[Rows from a dataset]
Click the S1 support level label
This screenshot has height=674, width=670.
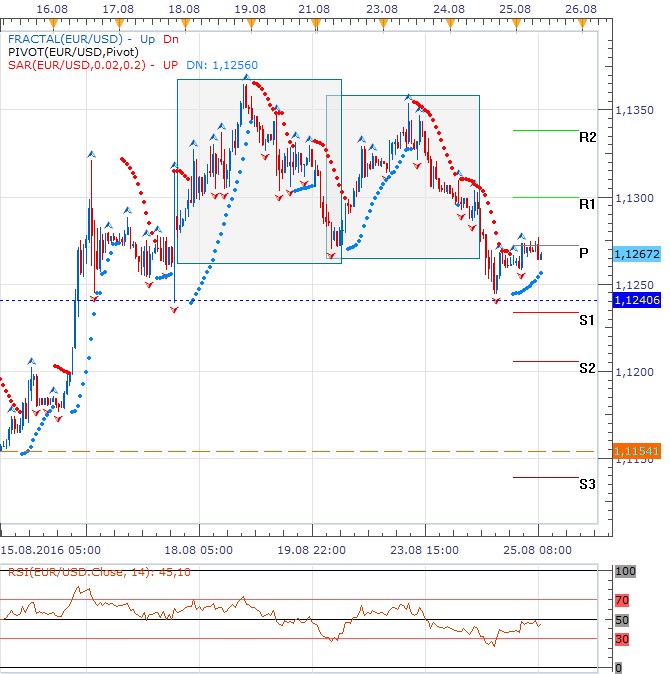(588, 320)
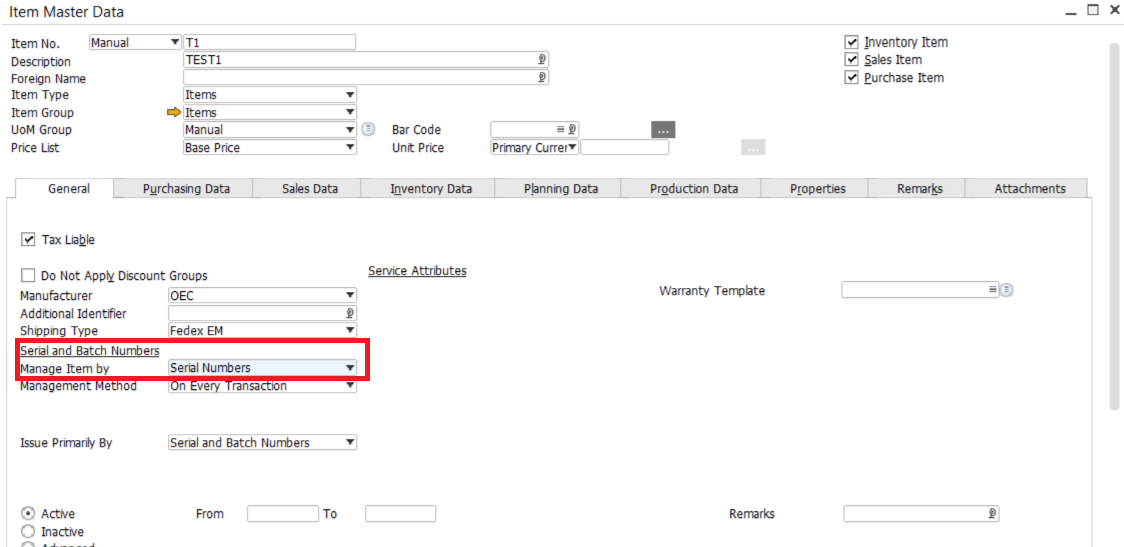Open the Manage Item by dropdown
Viewport: 1124px width, 547px height.
(350, 368)
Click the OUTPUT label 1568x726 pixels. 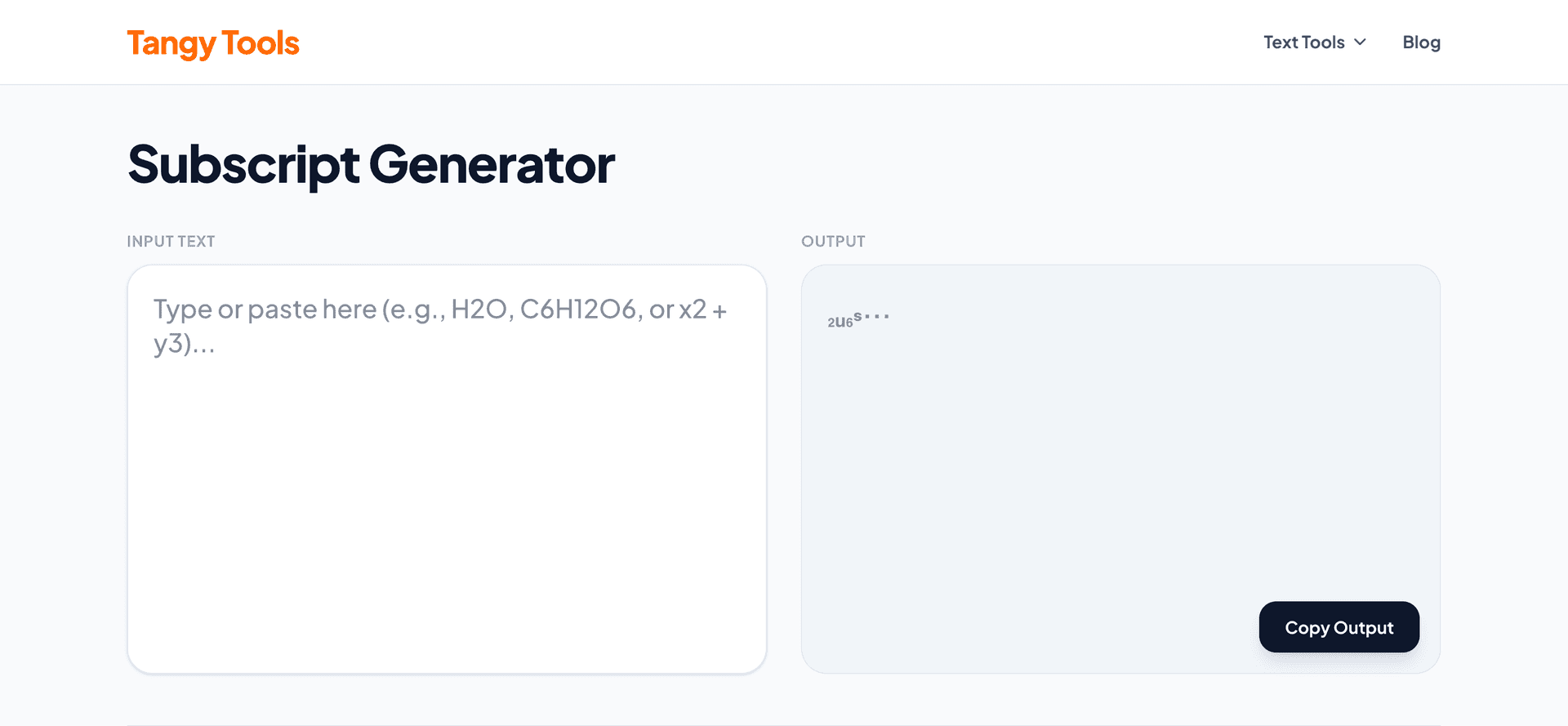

• **Written request**: Print the lines of the material exactly as they appear, omitting the pictures from your answer.

• **Final answer**:
Click the S1 support level label
This screenshot has height=674, width=670.
(588, 320)
Open the Manage Item by dropdown
Viewport: 1124px width, 547px height.
(350, 368)
Click the OUTPUT label 1568x726 pixels. 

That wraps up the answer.